A car packed with at least 110 pounds (50 kilograms) of explosives blew up in an office district of Colombia's capital Thursday, shattering windows and injuring nine people, police said. No deaths were reported.
The blast occurred at 5:30 a.m. (1030 GMT) outside a 12-story building housing Caracol Radio, the Spanish news agency EFE and the Ecuadorean consulate, as well as the offices of several banks and politicians, including former President Cesar Gaviria.
Investigators were not sure of the target or who was behind the bombing, said Hermes Ardila, chief of prosecutors in a special anti-terrorism unit. He said by telephone eight hours after the bombing that investigators had not linked the attack to any particular armed group.
President Juan Manuel Santos hurried to the scene and called the explosion "a terrorist act," saying it was meant to sow fear and create skepticism about the government.
"We are going to continue fighting terrorism with everything we have," said Santos, who took office on Saturday. He replaced Alvaro Uribe, whose tough tactics sharply weakened the leftist guerrilla groups that have fought the government for decades.
Santos toured the blast site surrounded by security agents and urged Colombians to go on with normal activities.
Bogota's health secretary, Hector Zambrano, said at least nine people were injured. Most were treated for cuts and released, but three people remained under care, he said.
Pinzon said most of those hurt had been on a bus that was passing by as the bomb exploded.
Authorities said no arrests had been made.
The national police operations director, Gen. Orlando Paez, said the car was packed with at least 110 pounds (50 kilograms) of explosives and the blast shattered windows in at least 30 buildings, smashed the facade of a bank and left scraps of the destroyed car scattered in the street.
Gen. Cesar Pinzon, the city's police chief, said authorities had located the owner of the car that exploded. Pinzon said it had been reported stolen July 31 from a shopping center in the north of the city.
The director of the private Conflict Analysis Resource Center, Jorge Restrepo, said the fact the bomb went off before rush hour and used a relatively small amount of explosive showed it was meant as a political message. He called it "a very early greeting" to Santos' government from armed groups.
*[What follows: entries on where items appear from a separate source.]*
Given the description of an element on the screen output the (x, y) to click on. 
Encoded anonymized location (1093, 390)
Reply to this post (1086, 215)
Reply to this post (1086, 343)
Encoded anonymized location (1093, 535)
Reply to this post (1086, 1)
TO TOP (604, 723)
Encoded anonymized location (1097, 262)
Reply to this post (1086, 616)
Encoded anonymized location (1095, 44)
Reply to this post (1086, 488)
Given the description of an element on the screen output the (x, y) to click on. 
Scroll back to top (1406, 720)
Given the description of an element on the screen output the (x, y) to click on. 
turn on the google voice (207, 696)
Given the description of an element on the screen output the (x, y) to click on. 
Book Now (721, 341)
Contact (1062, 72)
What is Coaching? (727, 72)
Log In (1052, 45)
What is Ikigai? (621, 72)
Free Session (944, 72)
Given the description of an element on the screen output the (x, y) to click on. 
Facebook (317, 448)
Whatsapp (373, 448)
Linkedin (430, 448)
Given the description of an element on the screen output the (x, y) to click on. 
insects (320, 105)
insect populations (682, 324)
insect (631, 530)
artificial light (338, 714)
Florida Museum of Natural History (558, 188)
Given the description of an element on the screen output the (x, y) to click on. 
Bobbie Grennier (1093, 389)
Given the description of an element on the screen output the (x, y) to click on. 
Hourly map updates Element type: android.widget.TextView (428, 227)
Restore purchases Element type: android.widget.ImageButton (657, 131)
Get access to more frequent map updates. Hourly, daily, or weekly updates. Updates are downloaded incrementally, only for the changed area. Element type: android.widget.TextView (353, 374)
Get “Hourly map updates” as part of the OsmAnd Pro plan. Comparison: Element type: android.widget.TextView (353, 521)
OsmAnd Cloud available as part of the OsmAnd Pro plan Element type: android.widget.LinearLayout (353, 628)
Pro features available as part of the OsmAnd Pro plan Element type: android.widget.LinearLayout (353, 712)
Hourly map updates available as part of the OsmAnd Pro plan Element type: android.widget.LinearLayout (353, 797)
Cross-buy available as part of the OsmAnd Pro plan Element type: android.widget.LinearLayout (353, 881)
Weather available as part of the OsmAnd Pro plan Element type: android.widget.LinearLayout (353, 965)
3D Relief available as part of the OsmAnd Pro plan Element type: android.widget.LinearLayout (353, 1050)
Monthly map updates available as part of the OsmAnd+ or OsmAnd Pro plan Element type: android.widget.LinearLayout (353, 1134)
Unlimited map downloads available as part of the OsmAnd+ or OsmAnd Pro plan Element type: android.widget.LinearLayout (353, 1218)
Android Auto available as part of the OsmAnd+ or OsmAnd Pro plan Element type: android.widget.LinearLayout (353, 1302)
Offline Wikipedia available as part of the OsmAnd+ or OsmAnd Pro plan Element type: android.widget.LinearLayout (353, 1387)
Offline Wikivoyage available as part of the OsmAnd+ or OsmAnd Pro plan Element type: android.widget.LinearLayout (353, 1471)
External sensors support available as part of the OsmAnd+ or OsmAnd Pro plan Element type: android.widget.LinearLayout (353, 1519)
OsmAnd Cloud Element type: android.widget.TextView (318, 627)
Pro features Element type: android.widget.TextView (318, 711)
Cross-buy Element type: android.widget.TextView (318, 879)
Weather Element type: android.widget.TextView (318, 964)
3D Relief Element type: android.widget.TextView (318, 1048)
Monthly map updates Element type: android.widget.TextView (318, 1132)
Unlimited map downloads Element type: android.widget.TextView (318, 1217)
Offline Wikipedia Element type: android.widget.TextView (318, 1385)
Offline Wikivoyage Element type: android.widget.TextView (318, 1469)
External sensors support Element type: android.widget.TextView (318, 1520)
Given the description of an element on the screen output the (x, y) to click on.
The explosion "is an example that they still have the ability to execute this type of terrorist action," Restrepo said.
A car bomb that exploded in March in the Pacific coast city of Buenaventura killed at least nine people and injured about 50. Bogota had not suffered a car bombing since January 2009, when a blast at an automatic teller machine killed two people.
Caracol Radio continued broadcasting despite the blast. None of the 12 people who work at the station at that hour were injured, said Ricardo Alarcon, manager of Caracol. He said it wasn't clear Caracol was the target of the attack.
EFE's director for Colombia, Esther Rebollo, said its offices were not damaged.
Governments across Latin America from Mexico to Argentina condemned the bombing, as did the Union of South American Nations.
Venezuelan President Hugo Chavez's government denounced the bombing, calling it a "terrorist act against the sister nation of Colombia and against its fervent desire to live in peace."